Rating: Imitation handsets lead the way
A friend recently returned to the UK with a cloned Apple iPhone which he had bought for a pittance in a Chinese electronics mall. He was desperate to get all the applications working and, as GoMo News subsequently discovered, this requires expertise with Java.
The fake iPhone, or fPhone as one wit has named it, doesn’t even pretend to run a cloned version of Apple’s OS. Instead it runs standard MIDP Java applets. Judging from this particular handset there are akready plenty of suitable apps – especially games.
On inspection the cloned iPhone appears to be a model FM2000 from a supplier calling itself China Phone. That’s where the trail begins to run cold.
However, there are some clues. When the handset communicates (via USB) with a PC, it shows that the chipsets have originated from Mediatek.
A little bit of Google researching revealed that there is an existing package called PC Suite that enables a Windows PC to communicate with generic Mediatek based handsets. Sadly, the fPhone doesn’t appear to be one of them.
Luckily Nokia won’t have to call in its lawyers because this version of PC Suite looks nothing like Nokia’s offering – although the basic functions are very similar. Such as downloading numbers to the handset’s phonebook, for example.
The one feature which struck GoMo News as very interesting was the little penguin icon.
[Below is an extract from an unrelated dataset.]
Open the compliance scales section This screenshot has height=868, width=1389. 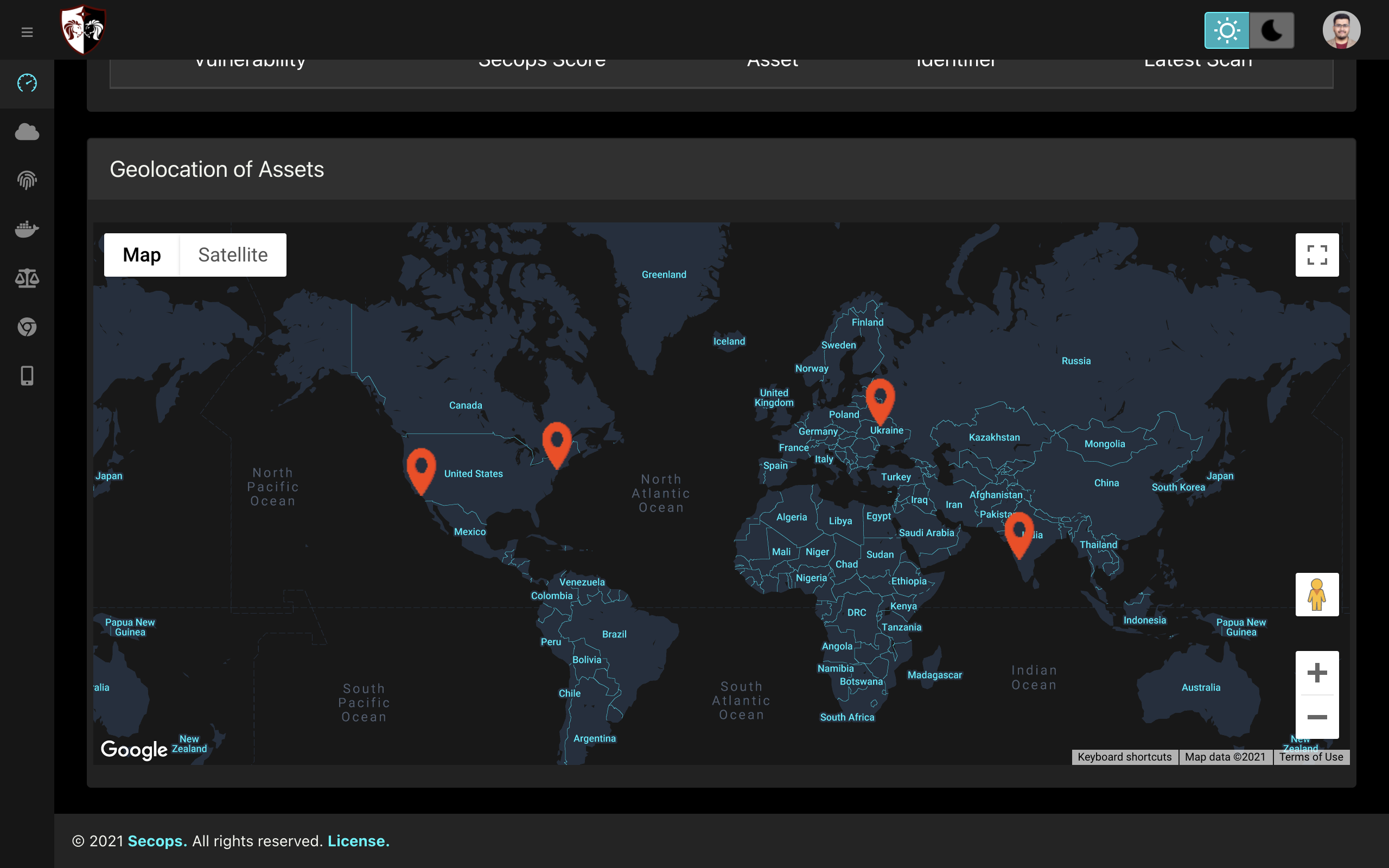tap(27, 278)
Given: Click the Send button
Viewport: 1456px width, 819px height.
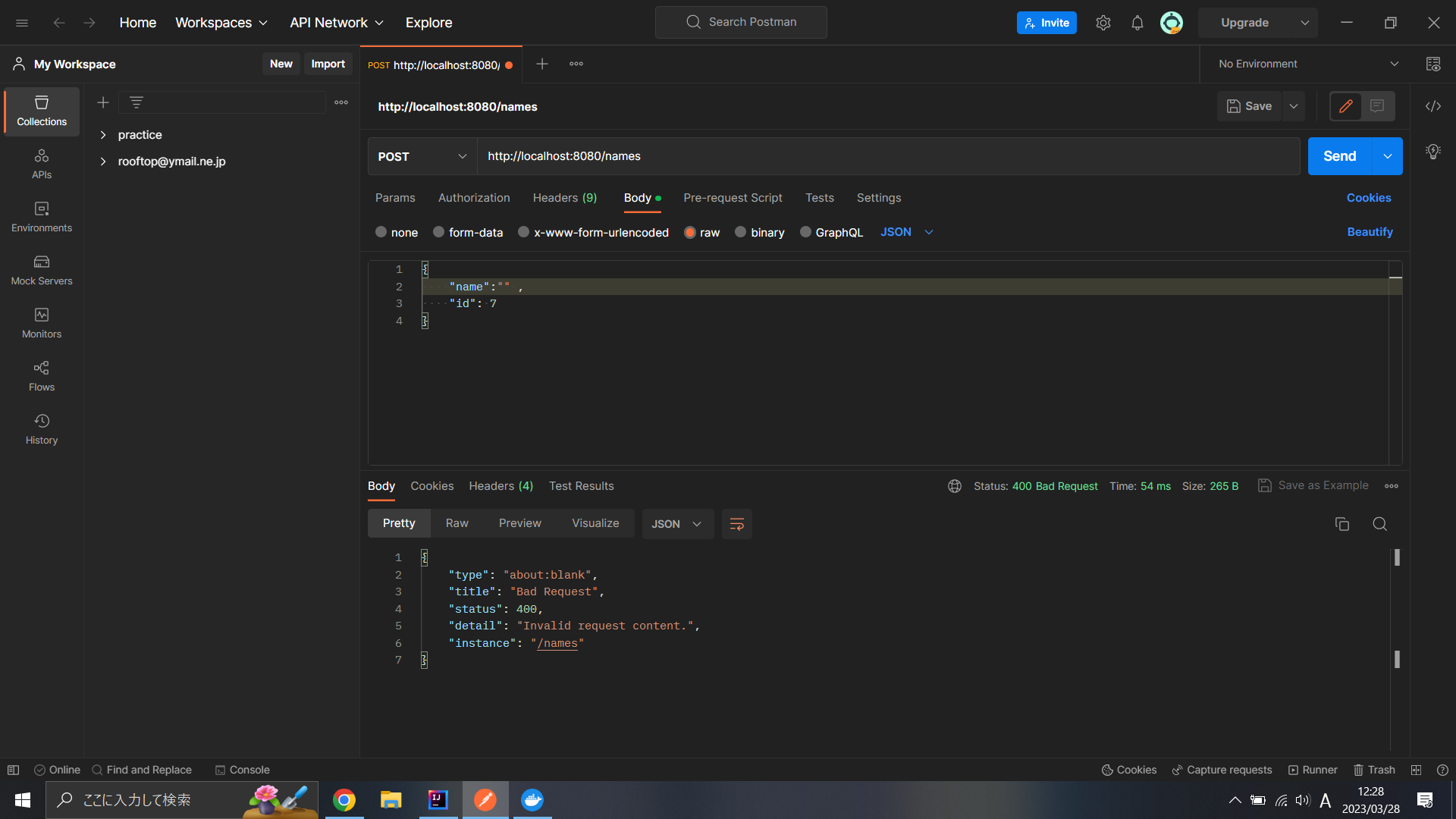Looking at the screenshot, I should click(x=1339, y=156).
That’s probably a misnomer because clicking on it installs Java apps rather than Linux ones.
Nevertheless, it illustrates the point that these low cost smartphones are going to play host to a multitude of Java applications.
Whilst it is difficult to see the business model for creating such apps at present – given the probable low returns – if such Java smartphones spread, there will be a big potential market.
The fPhone, for example, obviously boasts a Java app that communicates with a GPS receiver via Bluetooth to provide a satnav capability.
Without doubt, these cloned phones (and one of them was a convincing version of a Nokia Vertu handset) will be followed by perfectly legal handsets for those who want the power of a smartphone but can’t afford the standard price tag.
Incidentally, if anyone is contemplating purchasing such a clone, a few words of warning. Besides the fact that merely possessing one is illegal in most parts of Europe, there are plenty of standard facilities missing.
For example, there’s no built-in GPS or Wi-Fi. But then the price was one tenth of the genuine article. So expect a flood of legal Mediatek-based handsets soon.